## Task goal
Print nothing except the lines of the listing below from the line with "The image size is (785, 708)." to the line with "Task: Expand the 价格区间 dropdown", each exactly as written, both ends included.

## Records to process
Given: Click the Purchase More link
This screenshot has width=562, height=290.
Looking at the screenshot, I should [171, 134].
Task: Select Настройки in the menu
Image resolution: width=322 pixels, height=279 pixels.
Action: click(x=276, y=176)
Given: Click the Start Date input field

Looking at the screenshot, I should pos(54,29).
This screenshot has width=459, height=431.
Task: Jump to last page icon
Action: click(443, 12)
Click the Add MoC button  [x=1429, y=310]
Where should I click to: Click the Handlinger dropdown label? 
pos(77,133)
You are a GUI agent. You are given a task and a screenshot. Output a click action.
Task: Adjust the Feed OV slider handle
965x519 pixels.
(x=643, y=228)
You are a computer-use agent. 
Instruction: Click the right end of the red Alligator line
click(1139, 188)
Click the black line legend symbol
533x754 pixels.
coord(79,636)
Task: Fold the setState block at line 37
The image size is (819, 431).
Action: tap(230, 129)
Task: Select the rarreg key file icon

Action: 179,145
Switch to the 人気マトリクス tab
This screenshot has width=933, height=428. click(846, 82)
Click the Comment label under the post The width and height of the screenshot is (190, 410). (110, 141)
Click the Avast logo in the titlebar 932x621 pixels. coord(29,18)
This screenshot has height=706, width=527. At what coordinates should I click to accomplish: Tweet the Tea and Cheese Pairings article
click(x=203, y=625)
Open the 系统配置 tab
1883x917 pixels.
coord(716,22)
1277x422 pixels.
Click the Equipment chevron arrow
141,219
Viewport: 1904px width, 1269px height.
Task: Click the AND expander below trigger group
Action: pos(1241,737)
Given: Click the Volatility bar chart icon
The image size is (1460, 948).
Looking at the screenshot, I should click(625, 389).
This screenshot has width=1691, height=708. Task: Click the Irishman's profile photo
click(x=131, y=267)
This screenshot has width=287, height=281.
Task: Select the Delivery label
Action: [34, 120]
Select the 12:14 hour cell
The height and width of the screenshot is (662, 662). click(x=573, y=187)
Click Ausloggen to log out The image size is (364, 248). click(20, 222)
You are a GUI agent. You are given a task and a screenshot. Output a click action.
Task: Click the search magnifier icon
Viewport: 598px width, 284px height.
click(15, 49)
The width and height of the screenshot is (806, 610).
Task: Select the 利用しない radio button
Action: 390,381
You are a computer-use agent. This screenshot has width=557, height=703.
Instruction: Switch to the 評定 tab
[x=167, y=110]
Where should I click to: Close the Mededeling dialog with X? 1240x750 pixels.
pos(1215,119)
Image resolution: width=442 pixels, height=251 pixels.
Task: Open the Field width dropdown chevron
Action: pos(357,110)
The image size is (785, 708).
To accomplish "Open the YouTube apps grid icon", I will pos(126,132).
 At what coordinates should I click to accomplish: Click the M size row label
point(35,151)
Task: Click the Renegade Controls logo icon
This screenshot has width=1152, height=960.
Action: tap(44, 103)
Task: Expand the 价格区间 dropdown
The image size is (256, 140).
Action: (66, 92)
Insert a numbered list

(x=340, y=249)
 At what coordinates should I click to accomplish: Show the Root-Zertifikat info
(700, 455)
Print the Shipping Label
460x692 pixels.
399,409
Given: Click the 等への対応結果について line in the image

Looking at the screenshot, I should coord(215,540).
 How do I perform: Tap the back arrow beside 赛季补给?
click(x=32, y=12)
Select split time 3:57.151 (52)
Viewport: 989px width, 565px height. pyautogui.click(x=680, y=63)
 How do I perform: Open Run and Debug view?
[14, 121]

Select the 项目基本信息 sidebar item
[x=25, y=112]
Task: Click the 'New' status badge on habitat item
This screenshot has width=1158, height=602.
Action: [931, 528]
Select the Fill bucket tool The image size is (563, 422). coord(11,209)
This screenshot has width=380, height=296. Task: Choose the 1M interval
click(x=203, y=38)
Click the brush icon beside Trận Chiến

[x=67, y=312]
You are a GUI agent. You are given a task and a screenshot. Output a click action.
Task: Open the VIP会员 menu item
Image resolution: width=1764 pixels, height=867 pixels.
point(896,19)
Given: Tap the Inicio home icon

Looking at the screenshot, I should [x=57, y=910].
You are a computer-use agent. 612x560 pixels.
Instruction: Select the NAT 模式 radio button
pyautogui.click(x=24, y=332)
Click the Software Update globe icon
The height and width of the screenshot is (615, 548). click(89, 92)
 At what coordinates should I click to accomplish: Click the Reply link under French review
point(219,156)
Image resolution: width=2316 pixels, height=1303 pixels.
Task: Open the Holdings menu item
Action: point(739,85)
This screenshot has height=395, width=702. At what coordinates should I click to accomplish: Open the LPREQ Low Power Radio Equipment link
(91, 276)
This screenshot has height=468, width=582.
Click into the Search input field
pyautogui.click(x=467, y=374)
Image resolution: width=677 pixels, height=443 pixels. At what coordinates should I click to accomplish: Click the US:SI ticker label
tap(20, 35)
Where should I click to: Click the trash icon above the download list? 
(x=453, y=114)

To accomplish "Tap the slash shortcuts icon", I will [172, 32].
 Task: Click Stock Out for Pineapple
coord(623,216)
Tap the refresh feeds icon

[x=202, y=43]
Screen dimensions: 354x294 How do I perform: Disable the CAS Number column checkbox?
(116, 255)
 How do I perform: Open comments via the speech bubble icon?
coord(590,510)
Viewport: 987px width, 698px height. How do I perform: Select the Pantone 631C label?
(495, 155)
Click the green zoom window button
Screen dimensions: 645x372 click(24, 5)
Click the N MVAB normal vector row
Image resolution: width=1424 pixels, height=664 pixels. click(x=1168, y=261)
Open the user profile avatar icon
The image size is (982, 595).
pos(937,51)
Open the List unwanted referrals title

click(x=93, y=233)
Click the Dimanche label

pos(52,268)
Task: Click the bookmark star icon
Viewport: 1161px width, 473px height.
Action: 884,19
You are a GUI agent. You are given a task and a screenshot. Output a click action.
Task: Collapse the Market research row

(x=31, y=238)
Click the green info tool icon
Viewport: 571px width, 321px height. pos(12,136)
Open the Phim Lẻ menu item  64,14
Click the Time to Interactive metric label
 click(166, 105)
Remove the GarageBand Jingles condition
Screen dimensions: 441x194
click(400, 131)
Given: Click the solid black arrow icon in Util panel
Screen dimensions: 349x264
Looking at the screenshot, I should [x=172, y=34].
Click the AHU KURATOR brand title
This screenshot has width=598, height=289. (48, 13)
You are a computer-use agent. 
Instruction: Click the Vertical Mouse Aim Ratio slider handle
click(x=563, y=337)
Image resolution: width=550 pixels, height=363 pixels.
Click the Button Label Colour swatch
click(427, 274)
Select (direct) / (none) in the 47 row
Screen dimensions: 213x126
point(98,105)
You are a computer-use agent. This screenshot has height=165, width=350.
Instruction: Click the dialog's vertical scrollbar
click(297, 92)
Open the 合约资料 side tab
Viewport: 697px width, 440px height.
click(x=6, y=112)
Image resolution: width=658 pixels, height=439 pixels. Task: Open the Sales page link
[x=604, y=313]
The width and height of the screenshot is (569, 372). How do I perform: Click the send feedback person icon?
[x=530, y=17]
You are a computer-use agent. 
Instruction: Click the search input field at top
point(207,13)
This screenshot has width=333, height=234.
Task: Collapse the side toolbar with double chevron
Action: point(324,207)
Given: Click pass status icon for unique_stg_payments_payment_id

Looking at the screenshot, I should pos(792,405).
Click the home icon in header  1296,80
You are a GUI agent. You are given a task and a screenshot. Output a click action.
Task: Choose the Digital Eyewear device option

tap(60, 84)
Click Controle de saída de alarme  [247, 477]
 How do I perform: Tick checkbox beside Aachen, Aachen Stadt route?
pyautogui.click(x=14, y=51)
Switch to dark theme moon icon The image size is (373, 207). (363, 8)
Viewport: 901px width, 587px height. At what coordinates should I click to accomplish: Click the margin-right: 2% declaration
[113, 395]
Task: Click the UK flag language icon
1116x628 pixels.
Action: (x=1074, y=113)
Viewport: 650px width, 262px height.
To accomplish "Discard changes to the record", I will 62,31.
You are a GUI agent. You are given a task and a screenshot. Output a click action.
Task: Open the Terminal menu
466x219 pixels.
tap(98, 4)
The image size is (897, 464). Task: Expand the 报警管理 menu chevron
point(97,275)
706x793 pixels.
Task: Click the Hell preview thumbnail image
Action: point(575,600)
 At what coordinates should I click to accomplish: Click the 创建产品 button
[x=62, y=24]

## Solved exercise
The image size is (785, 708).
To accomplish "Open the YouTube apps grid icon", I will pos(126,132).
 At what coordinates should I click to accomplish: Click the M size row label
point(35,151)
Task: Click the Renegade Controls logo icon
This screenshot has width=1152, height=960.
Action: tap(44, 103)
Task: Expand the 价格区间 dropdown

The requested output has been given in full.